Beauty Without Cruelty (BWC) is an animal issues charity in South Africa, established in 1975. Its initial focus was animal testing, fur and ivory. It has subsequently expanded to include educating and offering kind options in all areas of animal exploitation. Beauty Without Cruelty is an animal rights organisation with a primary objective to educate and inform the public about the exploitation, abuse and suffering of all animals and to offer humane,  non-animal alternatives, to replace cruel and harmful lifestyle choices. They receive no government or lottery funding and rely entirely on the generosity of supporters to continue work for animals.  Beauty Without Cruelty means living without cruelty.

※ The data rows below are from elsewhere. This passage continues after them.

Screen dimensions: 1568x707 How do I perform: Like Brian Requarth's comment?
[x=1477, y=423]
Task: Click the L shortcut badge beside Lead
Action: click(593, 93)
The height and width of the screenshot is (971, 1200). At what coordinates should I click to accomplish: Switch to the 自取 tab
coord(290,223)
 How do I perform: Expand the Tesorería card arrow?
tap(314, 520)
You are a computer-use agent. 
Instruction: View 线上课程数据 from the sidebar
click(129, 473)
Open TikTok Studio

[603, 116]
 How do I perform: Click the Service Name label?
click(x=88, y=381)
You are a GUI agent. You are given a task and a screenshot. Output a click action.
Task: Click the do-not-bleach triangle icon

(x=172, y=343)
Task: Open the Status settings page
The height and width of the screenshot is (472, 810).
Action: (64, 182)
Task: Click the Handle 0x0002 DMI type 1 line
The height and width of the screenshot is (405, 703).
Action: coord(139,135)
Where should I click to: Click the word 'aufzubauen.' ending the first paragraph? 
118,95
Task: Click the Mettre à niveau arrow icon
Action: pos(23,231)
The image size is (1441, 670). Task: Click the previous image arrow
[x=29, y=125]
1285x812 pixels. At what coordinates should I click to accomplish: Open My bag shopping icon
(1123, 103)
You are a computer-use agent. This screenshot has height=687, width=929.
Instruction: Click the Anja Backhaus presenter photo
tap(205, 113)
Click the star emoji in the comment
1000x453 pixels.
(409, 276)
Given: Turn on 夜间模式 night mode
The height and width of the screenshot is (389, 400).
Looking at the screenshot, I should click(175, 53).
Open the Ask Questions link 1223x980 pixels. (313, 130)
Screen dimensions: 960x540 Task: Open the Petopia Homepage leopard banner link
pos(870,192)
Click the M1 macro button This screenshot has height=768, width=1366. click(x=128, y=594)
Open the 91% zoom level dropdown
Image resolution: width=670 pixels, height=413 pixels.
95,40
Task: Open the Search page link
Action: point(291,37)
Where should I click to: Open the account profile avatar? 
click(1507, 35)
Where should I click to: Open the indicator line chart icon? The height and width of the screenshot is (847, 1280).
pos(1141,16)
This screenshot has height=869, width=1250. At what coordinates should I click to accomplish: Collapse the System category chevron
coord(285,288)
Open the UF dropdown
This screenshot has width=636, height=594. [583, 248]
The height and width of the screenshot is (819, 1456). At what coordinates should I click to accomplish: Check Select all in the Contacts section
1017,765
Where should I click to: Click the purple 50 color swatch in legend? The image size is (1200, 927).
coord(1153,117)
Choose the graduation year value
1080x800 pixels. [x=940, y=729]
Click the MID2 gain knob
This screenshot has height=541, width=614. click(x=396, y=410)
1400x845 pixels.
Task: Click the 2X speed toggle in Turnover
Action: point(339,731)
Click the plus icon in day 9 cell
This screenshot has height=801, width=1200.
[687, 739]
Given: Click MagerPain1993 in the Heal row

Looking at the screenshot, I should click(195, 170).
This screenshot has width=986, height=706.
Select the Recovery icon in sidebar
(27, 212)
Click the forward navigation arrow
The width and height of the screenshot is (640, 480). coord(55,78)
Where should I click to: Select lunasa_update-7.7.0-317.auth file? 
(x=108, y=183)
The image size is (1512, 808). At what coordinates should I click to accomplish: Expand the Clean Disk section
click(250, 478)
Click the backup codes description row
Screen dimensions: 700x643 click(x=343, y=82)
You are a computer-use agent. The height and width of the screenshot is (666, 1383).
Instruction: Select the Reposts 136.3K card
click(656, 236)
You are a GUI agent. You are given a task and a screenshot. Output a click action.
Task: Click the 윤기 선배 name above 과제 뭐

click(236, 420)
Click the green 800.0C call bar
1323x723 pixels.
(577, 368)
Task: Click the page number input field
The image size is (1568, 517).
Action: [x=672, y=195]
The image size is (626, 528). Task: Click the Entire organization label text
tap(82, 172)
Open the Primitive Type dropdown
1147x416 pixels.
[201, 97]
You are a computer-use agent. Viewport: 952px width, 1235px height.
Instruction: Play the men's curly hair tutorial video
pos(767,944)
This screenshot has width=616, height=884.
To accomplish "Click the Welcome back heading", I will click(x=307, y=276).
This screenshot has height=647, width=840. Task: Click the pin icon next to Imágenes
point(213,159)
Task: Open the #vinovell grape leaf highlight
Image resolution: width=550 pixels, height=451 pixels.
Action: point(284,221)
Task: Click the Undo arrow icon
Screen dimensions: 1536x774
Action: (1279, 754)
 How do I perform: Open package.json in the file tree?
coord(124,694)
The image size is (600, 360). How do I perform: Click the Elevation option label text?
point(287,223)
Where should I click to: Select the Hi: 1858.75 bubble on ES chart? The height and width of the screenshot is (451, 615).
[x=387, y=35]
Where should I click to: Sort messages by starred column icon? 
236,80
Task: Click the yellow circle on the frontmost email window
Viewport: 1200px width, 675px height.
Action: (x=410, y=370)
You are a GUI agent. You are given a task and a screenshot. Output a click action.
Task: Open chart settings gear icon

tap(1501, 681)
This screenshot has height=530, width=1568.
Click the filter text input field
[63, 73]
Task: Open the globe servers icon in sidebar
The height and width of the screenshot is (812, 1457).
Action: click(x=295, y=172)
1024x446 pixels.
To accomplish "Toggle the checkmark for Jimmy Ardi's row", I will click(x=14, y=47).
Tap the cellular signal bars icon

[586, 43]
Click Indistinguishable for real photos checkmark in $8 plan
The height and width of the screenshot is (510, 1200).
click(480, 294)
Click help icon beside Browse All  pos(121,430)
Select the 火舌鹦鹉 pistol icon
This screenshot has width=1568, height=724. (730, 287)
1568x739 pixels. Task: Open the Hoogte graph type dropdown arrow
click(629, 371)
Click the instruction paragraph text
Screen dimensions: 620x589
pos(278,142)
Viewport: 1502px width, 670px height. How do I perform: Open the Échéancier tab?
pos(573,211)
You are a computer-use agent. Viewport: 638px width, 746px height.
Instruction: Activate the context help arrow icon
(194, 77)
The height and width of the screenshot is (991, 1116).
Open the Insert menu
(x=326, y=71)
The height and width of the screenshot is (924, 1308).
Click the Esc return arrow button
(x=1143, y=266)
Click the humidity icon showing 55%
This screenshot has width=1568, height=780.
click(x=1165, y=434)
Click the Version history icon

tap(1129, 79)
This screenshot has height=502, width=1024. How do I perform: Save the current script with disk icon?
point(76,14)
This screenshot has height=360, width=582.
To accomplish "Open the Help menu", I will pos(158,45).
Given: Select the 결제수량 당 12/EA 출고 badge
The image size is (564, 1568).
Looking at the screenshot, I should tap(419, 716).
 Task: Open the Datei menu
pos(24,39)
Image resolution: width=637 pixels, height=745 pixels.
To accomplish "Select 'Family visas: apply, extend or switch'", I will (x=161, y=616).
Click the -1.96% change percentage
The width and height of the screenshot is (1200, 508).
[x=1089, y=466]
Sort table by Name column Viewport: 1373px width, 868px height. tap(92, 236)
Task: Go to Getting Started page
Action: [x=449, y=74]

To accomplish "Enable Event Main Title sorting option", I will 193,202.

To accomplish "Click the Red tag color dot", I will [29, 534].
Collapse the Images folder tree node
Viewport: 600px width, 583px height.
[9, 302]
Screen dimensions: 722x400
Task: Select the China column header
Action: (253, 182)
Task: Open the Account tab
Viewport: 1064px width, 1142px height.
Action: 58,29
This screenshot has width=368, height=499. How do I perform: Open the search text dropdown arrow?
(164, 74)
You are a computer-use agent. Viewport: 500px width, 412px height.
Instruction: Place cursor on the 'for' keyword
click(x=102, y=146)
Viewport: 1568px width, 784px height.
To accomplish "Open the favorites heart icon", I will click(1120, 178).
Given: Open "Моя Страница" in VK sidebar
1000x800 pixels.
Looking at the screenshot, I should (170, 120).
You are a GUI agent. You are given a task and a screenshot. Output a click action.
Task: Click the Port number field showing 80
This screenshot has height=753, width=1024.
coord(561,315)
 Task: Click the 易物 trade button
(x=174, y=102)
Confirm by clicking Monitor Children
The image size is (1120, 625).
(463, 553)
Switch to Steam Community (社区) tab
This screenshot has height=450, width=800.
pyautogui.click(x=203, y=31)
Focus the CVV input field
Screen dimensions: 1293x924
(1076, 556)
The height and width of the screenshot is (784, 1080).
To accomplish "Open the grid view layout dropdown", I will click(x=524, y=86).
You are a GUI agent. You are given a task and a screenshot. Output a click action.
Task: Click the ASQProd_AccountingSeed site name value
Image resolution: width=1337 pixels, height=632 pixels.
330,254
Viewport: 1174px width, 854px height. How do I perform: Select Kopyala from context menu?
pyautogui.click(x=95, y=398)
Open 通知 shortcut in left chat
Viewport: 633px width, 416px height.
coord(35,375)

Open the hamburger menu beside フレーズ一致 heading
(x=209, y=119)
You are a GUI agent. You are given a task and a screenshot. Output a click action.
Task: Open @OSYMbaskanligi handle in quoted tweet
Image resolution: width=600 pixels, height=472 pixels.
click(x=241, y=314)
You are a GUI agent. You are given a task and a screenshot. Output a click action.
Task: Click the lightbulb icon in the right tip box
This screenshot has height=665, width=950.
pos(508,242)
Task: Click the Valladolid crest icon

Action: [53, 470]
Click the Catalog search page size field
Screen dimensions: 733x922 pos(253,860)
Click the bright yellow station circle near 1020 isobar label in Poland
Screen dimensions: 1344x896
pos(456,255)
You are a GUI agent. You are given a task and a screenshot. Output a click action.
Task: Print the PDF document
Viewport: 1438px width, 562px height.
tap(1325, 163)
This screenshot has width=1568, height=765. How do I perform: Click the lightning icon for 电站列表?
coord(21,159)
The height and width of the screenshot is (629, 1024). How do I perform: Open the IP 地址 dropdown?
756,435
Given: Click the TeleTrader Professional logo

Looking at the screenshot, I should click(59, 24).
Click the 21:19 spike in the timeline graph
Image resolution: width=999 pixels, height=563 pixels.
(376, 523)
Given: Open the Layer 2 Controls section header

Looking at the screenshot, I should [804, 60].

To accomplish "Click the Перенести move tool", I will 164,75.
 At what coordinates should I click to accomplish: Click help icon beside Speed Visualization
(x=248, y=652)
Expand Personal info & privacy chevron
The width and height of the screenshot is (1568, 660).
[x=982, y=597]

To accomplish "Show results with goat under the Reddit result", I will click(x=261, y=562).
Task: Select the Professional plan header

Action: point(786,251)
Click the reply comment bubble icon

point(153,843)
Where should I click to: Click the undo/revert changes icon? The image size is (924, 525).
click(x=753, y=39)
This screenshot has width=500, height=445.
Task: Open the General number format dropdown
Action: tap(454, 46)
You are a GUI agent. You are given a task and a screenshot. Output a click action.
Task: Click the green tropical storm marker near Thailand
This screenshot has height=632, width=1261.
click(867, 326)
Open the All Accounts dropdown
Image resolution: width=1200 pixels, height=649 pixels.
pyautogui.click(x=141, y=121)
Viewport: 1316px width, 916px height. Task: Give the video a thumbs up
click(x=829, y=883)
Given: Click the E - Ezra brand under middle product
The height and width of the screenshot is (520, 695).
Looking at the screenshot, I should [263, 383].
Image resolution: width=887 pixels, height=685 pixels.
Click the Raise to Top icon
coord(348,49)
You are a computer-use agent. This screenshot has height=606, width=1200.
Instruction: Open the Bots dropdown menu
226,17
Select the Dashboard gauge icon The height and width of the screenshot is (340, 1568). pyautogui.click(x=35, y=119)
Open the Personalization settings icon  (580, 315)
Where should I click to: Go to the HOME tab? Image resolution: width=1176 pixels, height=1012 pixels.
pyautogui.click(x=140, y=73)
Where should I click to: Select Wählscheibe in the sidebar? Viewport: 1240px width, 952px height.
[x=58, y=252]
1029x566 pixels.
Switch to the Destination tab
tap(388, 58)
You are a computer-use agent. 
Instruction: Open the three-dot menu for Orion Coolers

It is also a British company that manufactures vegan cosmetics. The cosmetics contain no animal products and are not tested on animals.

The company was founded as a charity in 1959 by Lady Muriel Dowding (1908–1993), president of the National Anti-Vivisection Society and wife of Lord Dowding (1882–1970), the former commander-in-chief of RAF Fighter Command. The charity, now known as the BWC Charitable Trust, established branches in Australia, New Zealand, India, South Africa and the United States, and in 1963 Lady Dowding set up Beauty Without Cruelty Cosmetics, which became a private company. According to Dowding, BWC pioneered the production of 100 percent vegetable soap as a luxury item. The brand was introduced into the United States in 1989.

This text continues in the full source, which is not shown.